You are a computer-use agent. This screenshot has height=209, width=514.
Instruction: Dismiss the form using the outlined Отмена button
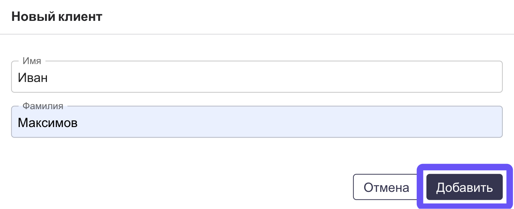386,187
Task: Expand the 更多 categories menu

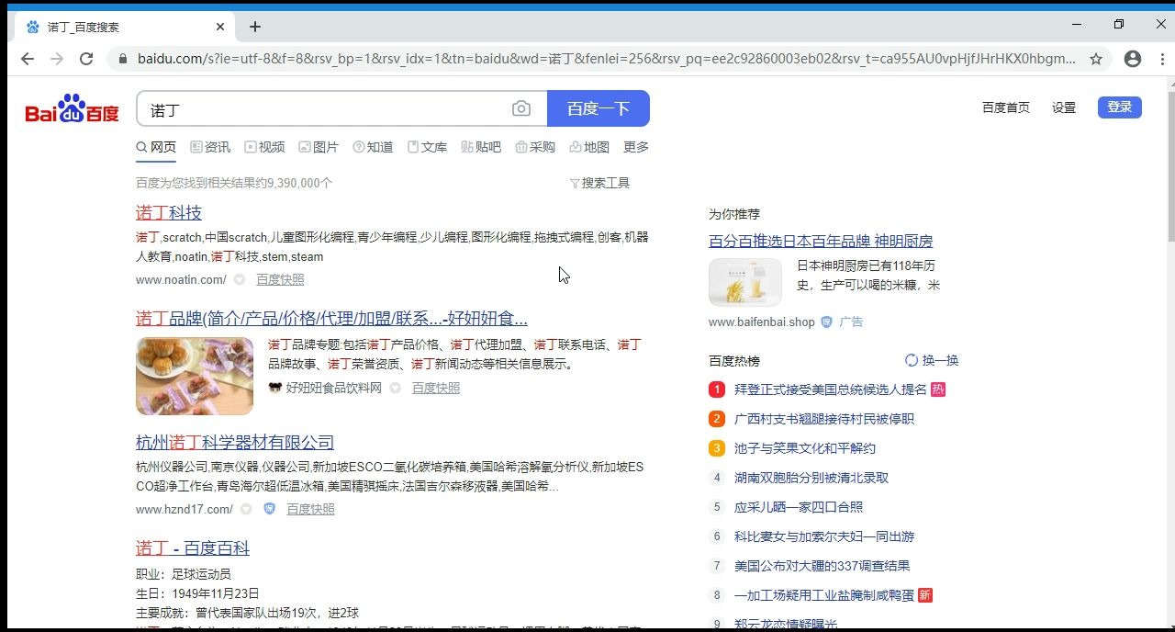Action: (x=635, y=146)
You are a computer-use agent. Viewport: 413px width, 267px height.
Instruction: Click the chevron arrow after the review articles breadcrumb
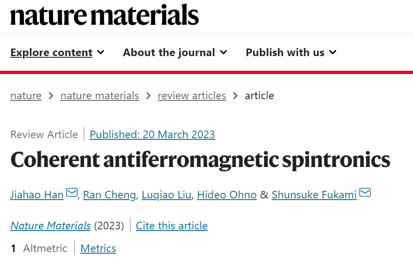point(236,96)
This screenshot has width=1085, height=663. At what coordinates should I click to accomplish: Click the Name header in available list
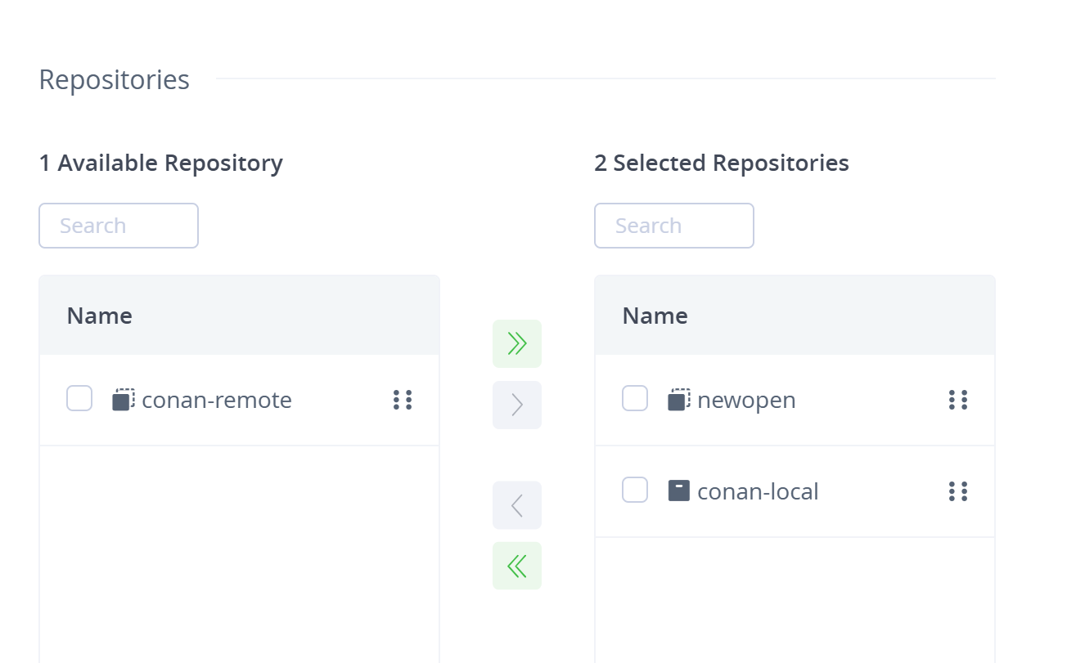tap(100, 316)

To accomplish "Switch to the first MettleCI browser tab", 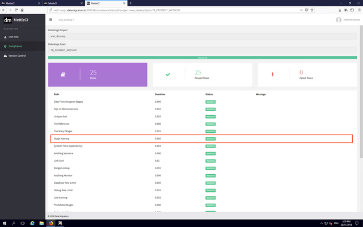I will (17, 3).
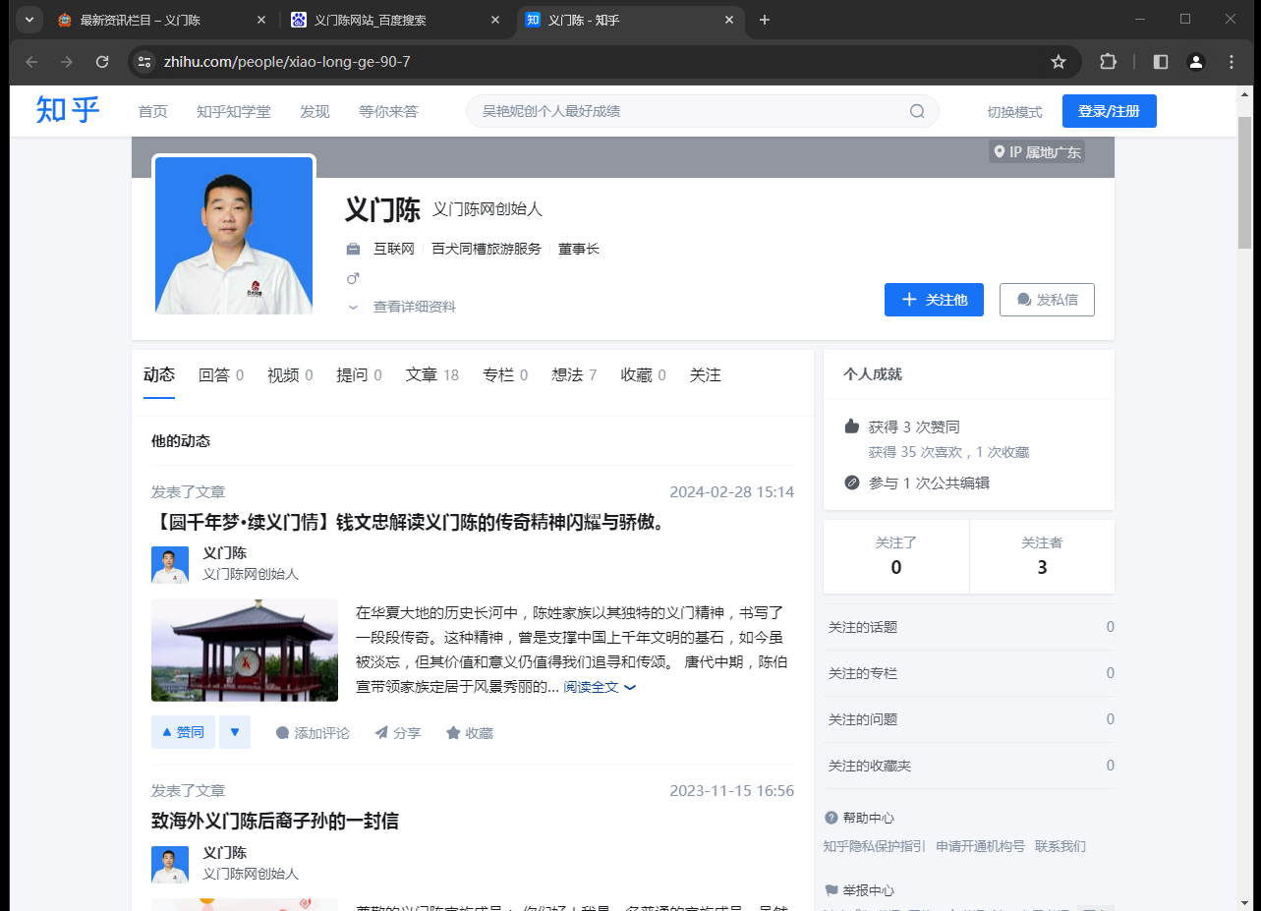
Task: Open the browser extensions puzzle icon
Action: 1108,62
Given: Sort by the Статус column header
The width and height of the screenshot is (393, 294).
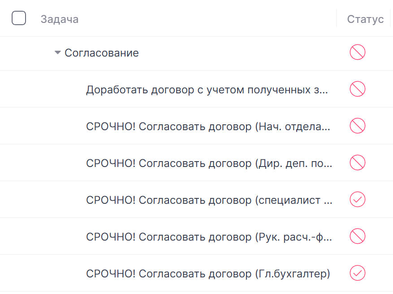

▬▬▬▬▬▬▬▬▬▬

- _TRY IT_
Only lines that include "computer" belong in the answer; copy all of them from the listing.

- _EXERCISE RESULT_
You are a computer-use agent. This screenshot has height=209, width=514.
You are a computer-use agent. Viewport: 413px width, 267px height.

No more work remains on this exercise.